**What is being asked**
Identify each line in the records below that contains the string "Open", matching its capitalization exactly, and copy those lines.

**Records shown**
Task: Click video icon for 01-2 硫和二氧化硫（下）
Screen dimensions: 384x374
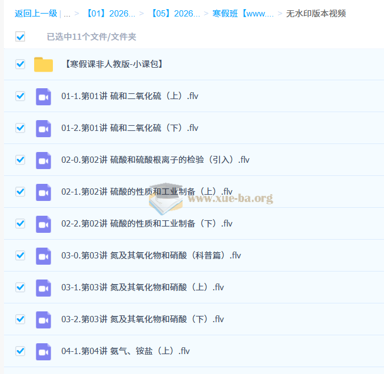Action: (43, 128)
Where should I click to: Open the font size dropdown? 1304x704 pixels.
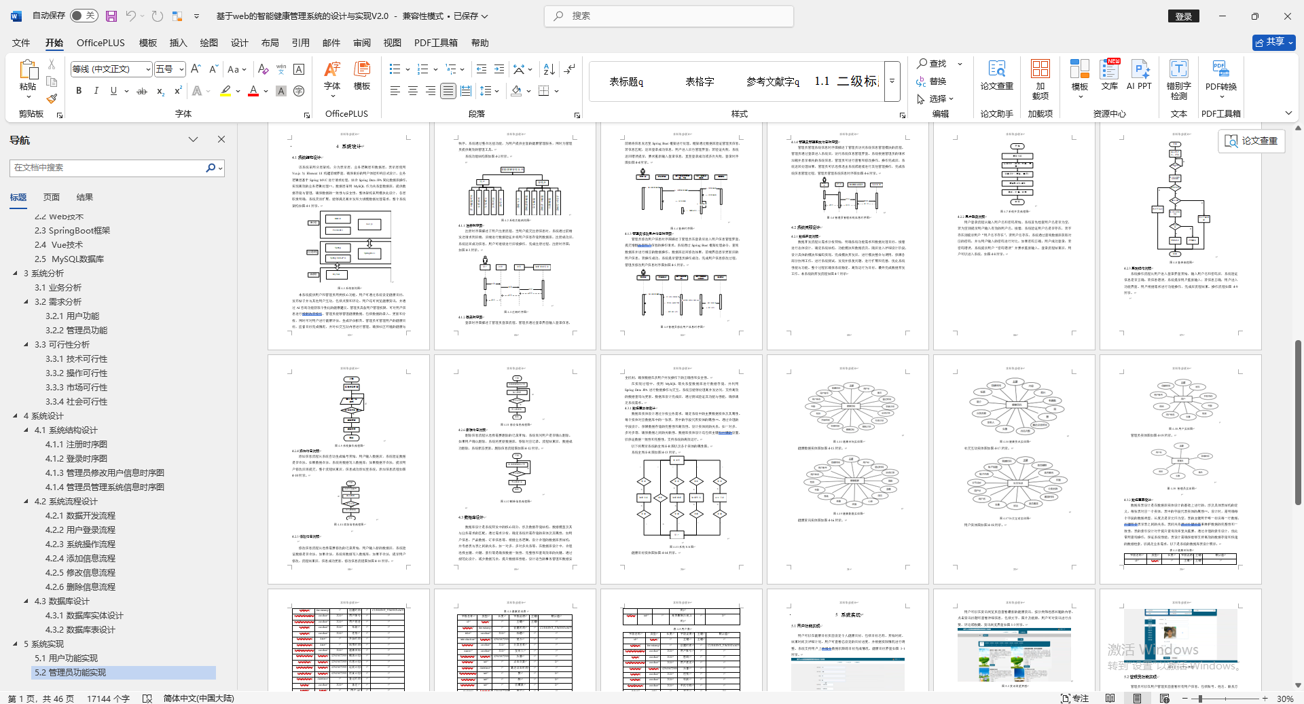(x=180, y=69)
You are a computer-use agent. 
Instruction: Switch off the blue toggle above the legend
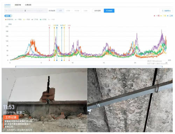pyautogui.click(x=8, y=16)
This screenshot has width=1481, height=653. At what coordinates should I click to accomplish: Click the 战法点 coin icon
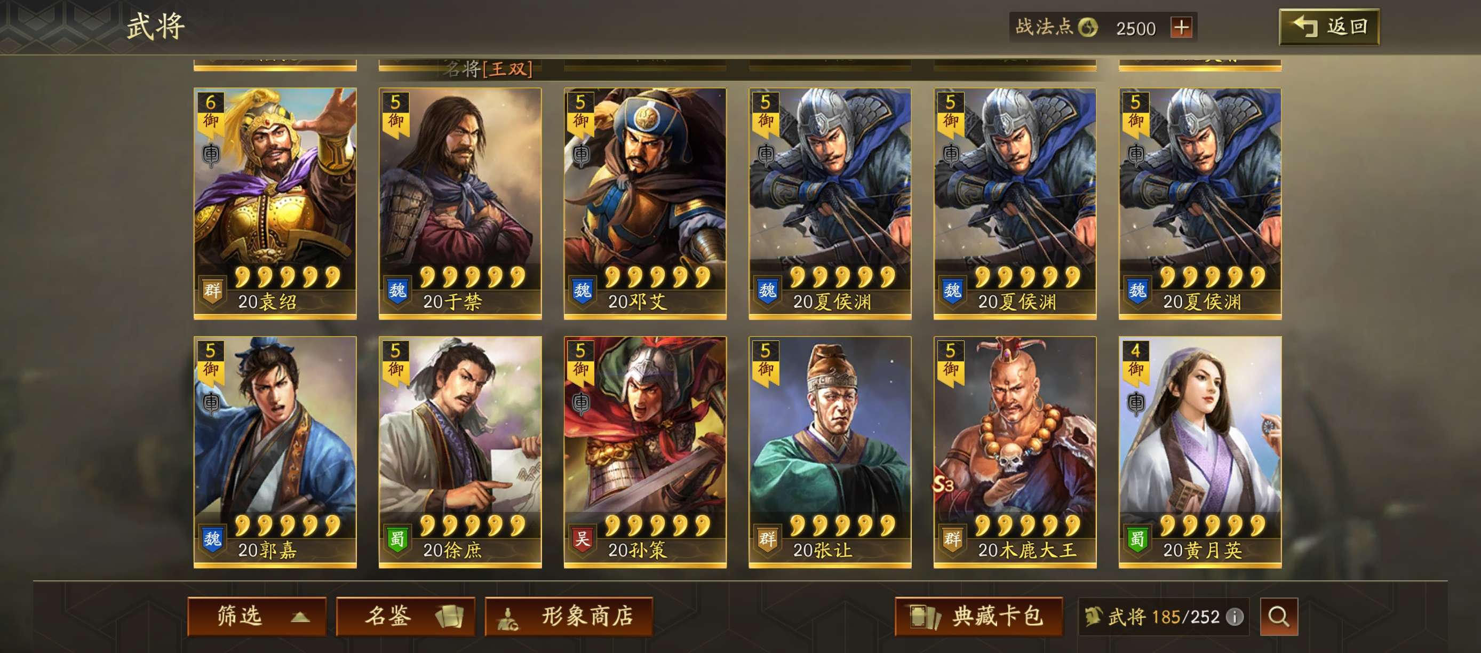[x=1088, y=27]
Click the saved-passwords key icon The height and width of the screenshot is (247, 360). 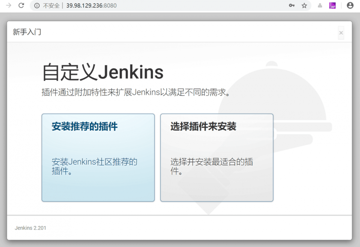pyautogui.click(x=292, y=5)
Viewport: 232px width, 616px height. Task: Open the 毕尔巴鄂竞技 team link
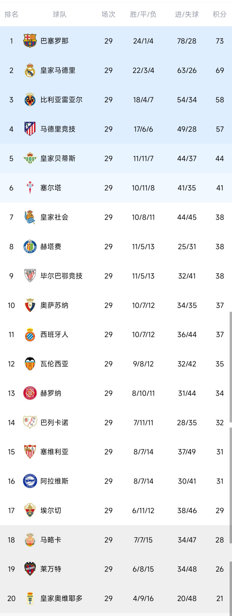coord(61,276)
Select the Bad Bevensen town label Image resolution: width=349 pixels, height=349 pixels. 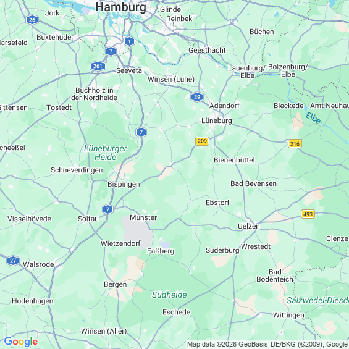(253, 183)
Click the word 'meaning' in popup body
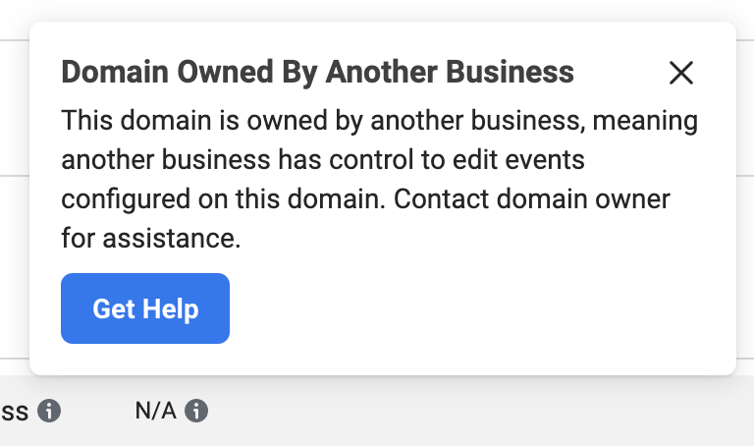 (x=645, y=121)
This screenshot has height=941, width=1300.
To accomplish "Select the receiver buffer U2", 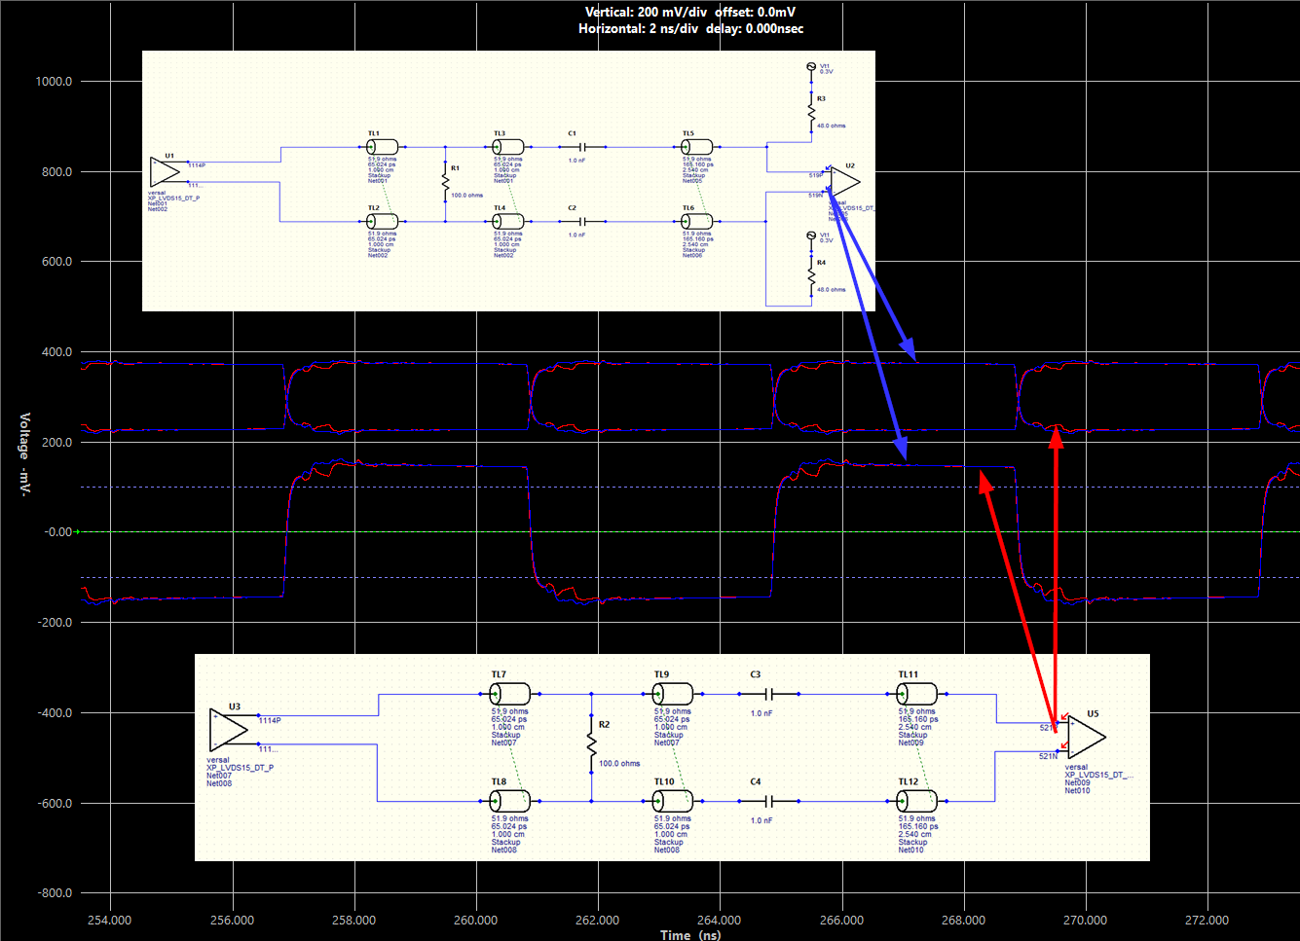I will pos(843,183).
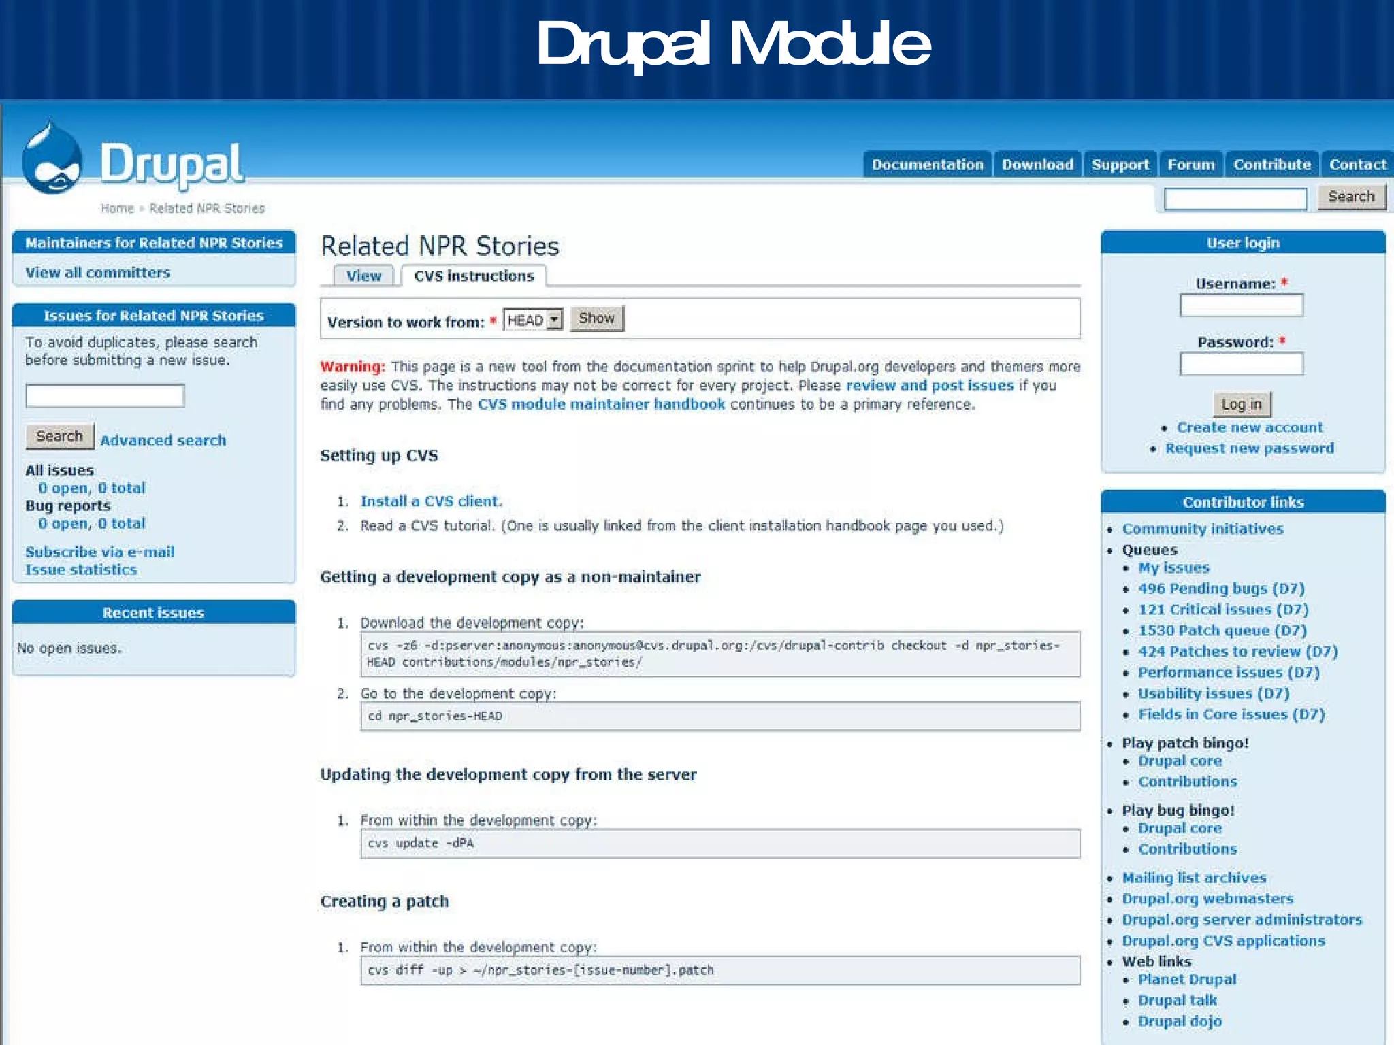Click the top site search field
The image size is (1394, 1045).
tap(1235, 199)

**Output below**
Where should I click to: Open the font size dropdown? 1304x704 pixels.
Viewport: 232px width, 616px height. Task: Open the 毕尔巴鄂竞技 team link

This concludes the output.